#### PROBLEM TO WORK ON
Exactly the lines from the one with "Open the Jim Brunner display name" through the end of the records below are needed, minus any pictures.

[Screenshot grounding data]

● ● ●

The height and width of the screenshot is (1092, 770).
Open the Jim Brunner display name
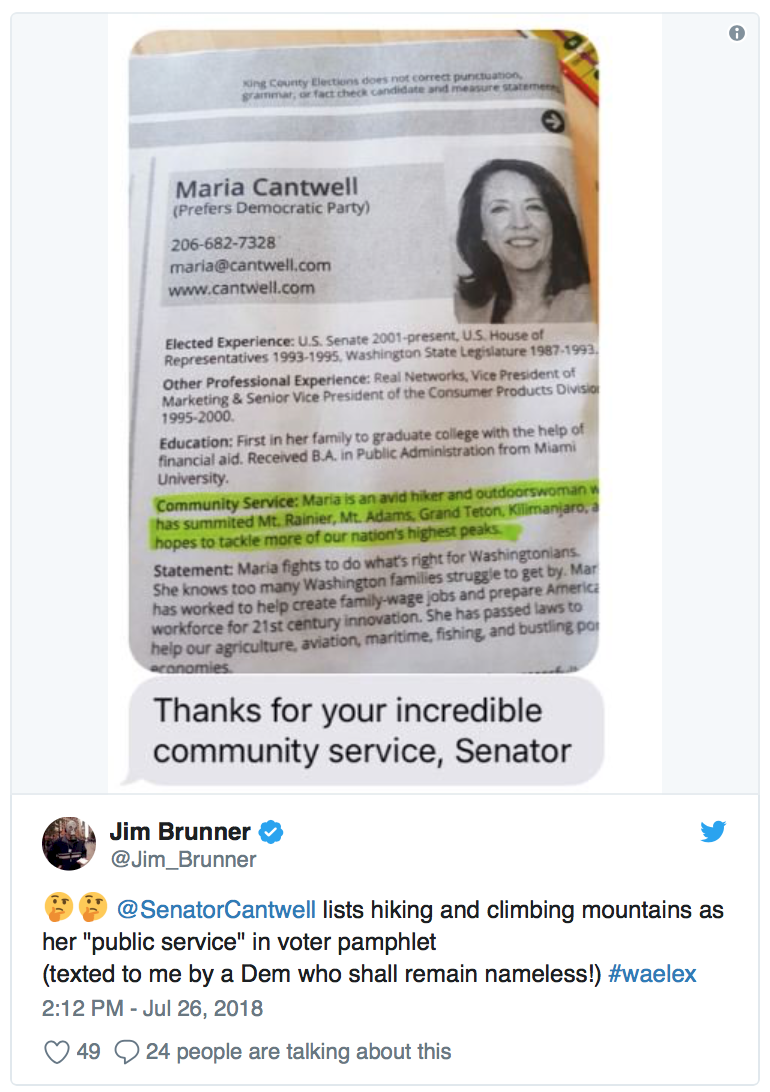point(180,832)
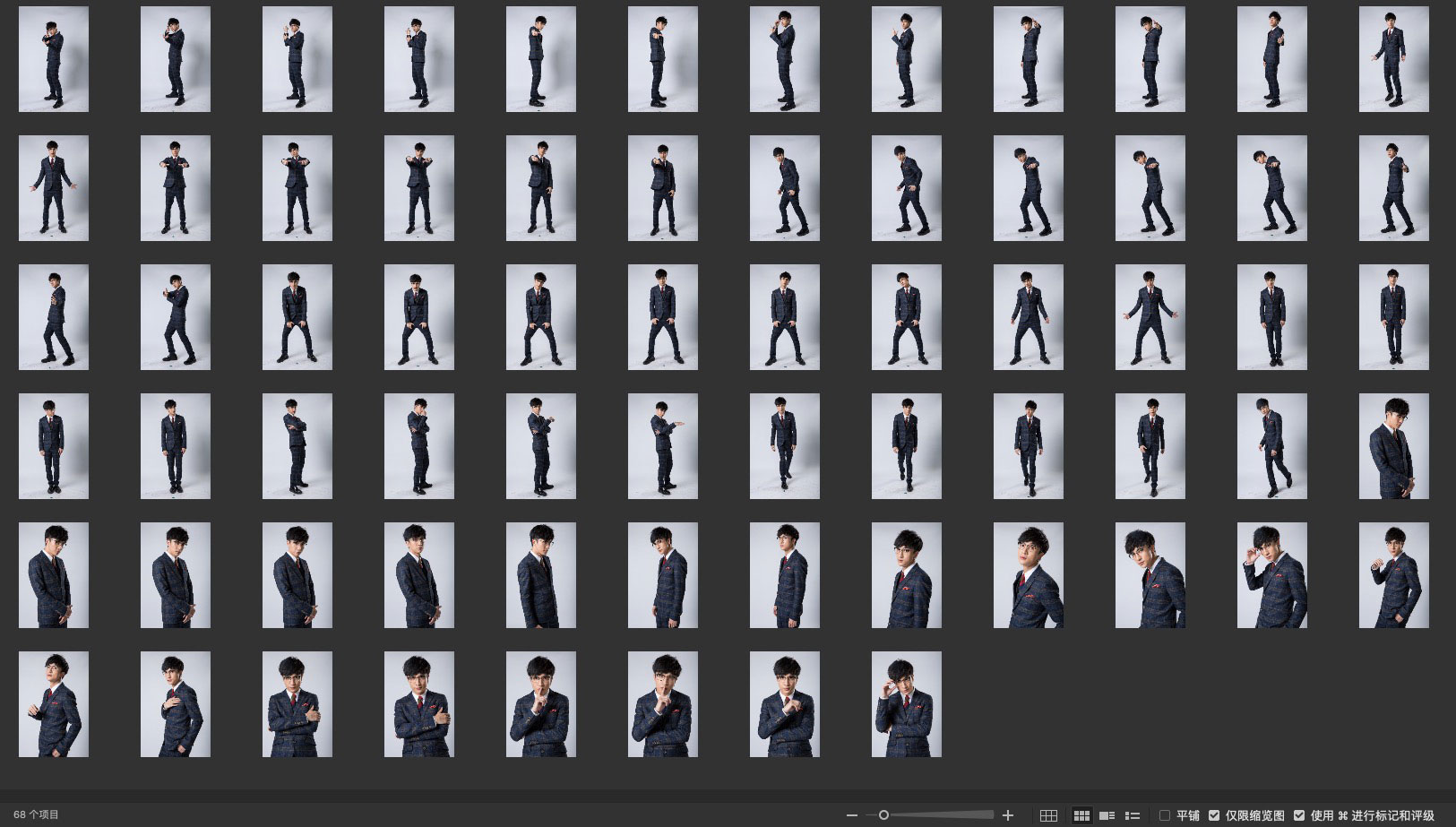Click the plus icon to enlarge thumbnails

[1008, 815]
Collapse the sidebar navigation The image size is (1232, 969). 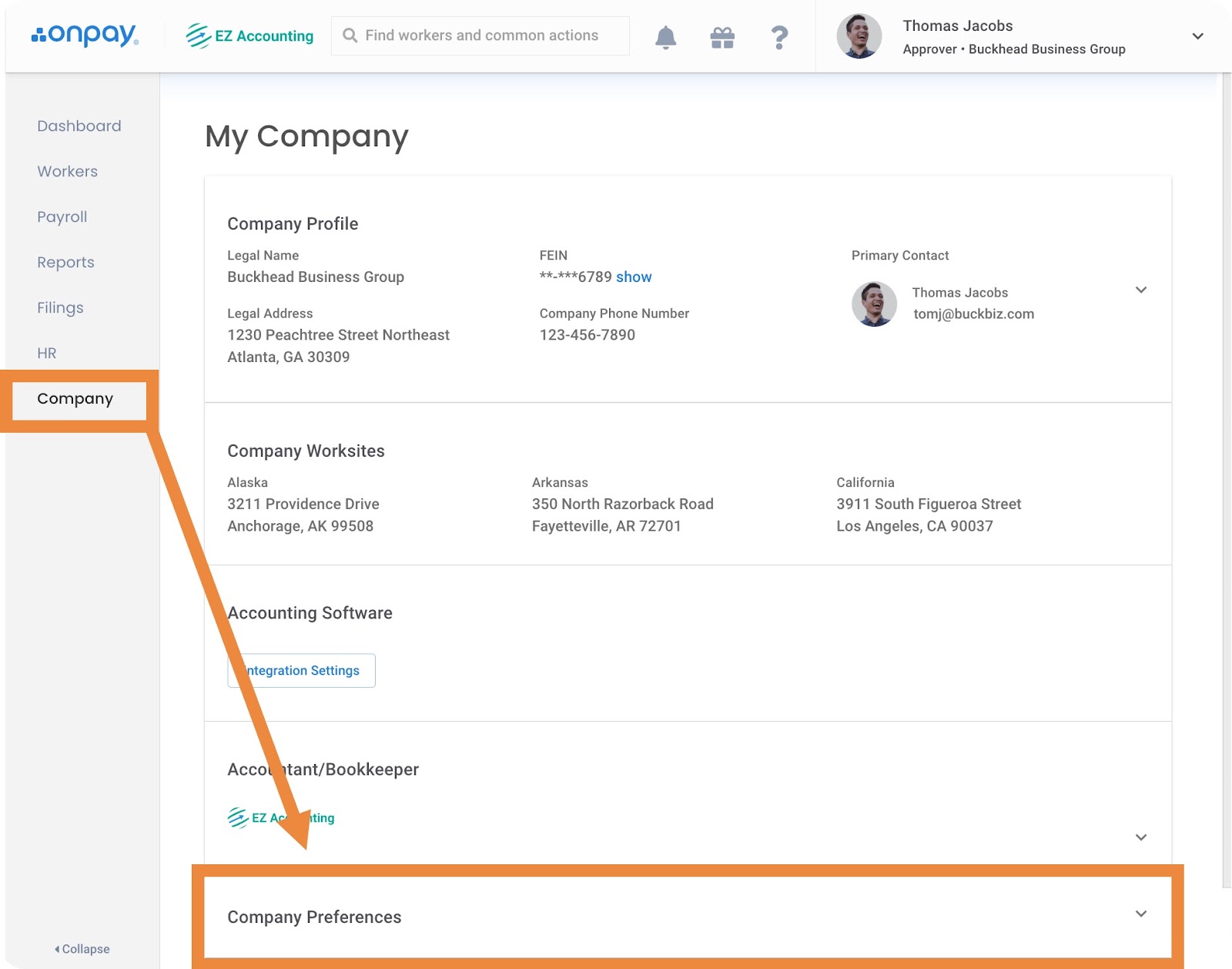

● ● ●

#### EXERCISE RESULT
Open the Jim Brunner display name
point(180,832)
Click the plus icon to enlarge thumbnails

[1008, 815]
Collapse the sidebar navigation The image size is (1232, 969). 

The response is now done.